= TEXTE CITÉ =
----

Le discours peu diplomatique du premier ministre malien (qui a fait ses études en Russie et a été nommé en juin dernier par le président putschiste Assimi Goïta) s’adresse d’abord à son opinion publique, souvent habitée par un sentiment antifrançais... Il vient d'être démontré que ce sentiment a des raisons d'exister ! Les militaires au pouvoir se tournent désormais vers la Russie, lui achètent des "équipements militaires techniques" (comme l'affirme le ministre Lavrov) et s'apprêteraient à recruter les redoutables mercenaires de la "société militaire privée" dite groupe Wagner (appartenant à un homme d’affaires proche du Kremlin, Evgueni Prigojine), dont le concours est jugé par la France "incompatible" avec l'opération Barkhane... Le paradoxe est qu'elle offre ainsi peut-être à notre pays un prétexte pour se retirer du Mali moins honteusement que les États-Unis d'Afghanistan !
Nous, Quetignois, avons des amis au Mali. Plusieurs adhérents et sympathisants de Réinventons Quetigny ont participé aux voyages et aux multiples activités du jumelage avec Koulikoro, dont les objectifs sociaux, culturels, solidaires, n'avaient en général rien de "néocolonialiste" ! Nous nous désolons des événements en cours, et avant tout des souffrances de la population. Que faire aujourd'hui ? Nous aurons l'occasion, dans un futur numéro de cette Lettre, d'aborder l'histoire et l'avenir du jumelage.

----

= Enregistrements de pointage de texte et d'éléments =
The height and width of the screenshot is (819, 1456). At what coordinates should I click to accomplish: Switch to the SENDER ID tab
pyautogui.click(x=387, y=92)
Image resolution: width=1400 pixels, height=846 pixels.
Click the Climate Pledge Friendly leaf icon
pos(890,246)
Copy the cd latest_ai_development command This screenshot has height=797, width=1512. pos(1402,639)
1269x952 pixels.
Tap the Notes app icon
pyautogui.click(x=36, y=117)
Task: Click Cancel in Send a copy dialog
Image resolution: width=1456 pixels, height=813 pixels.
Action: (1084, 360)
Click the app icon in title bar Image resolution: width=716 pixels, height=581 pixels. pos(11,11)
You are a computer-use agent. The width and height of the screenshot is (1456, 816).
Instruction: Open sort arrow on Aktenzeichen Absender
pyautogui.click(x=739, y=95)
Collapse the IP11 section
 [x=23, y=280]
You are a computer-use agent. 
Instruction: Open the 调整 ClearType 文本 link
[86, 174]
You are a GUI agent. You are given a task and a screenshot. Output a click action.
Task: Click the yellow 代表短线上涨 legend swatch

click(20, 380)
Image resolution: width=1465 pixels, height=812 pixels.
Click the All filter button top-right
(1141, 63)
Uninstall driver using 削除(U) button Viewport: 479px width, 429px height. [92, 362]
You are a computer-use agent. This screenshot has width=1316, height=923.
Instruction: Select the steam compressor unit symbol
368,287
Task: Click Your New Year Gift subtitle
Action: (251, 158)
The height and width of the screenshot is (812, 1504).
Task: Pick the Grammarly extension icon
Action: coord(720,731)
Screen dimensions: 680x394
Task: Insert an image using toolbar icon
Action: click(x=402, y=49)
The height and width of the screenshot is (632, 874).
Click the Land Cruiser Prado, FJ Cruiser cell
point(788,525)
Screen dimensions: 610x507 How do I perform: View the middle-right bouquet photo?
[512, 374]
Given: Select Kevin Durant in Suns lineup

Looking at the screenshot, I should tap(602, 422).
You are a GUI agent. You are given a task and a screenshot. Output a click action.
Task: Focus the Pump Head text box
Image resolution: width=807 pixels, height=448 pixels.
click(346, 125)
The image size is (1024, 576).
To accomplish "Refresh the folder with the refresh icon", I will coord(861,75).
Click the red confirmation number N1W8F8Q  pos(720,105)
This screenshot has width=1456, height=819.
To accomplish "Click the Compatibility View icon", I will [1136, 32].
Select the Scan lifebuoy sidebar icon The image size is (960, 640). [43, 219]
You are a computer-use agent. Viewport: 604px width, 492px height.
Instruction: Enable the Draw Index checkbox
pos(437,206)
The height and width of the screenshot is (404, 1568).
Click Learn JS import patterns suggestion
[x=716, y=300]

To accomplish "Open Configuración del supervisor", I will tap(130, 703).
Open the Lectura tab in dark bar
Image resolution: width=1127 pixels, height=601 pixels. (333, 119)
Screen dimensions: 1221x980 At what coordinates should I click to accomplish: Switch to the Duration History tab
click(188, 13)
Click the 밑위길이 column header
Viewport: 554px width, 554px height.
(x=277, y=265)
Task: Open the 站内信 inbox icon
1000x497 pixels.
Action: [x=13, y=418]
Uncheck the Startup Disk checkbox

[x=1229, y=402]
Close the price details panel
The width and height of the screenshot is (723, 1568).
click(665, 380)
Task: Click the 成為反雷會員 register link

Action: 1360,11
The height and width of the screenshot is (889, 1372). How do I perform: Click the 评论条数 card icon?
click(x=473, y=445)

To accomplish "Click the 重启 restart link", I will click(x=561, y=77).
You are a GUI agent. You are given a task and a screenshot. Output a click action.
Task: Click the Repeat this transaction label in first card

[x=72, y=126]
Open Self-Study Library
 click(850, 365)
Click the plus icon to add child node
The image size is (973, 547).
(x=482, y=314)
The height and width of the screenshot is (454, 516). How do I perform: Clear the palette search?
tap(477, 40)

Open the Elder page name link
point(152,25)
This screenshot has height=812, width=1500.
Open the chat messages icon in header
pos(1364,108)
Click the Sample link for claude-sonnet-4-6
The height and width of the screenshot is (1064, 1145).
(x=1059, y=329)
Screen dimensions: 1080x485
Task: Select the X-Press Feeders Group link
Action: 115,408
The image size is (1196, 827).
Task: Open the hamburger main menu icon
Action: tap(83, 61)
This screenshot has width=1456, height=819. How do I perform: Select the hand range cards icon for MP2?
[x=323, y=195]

----

= CONSIGNES =
• a. Répondez aux questions suivantes d'après le texte sur le Mali :
(i) Dans quel pays le premier ministre malien a-t-il fait ses études ?
(ii) À qui appartient le groupe Wagner ?
(iii) Avec quelle ville le jumelage évoqué a-t-il été conclu ?
• b. Mettez en forme de tableau Markdown les lignes des enregistrements, en commençant par celle qui contient « Select the Scan » et en terminant par celle qui contient « will tap(130, 703). ». Omettez les lignes vides et utilisez les colonnes « Numéro » et « Ligne d'enregistrement ».

= RÉPONSES =
• a.
(i) En Russie.
(ii) À un homme d'affaires proche du Kremlin, Evgueni Prigojine.
(iii) Avec Koulikoro.

• b.
| Numéro | Ligne d'enregistrement |
|---|---|
| 1 | Select the Scan lifebuoy sidebar icon The image size is (960, 640). [43, 219] |
| 2 | You are a computer-use agent. Viewport: 604px width, 492px height. |
| 3 | Instruction: Enable the Draw Index checkbox |
| 4 | pos(437,206) |
| 5 | The height and width of the screenshot is (404, 1568). |
| 6 | Click Learn JS import patterns suggestion |
| 7 | [x=716, y=300] |
| 8 | To accomplish "Open Configuración del supervisor", I will tap(130, 703). |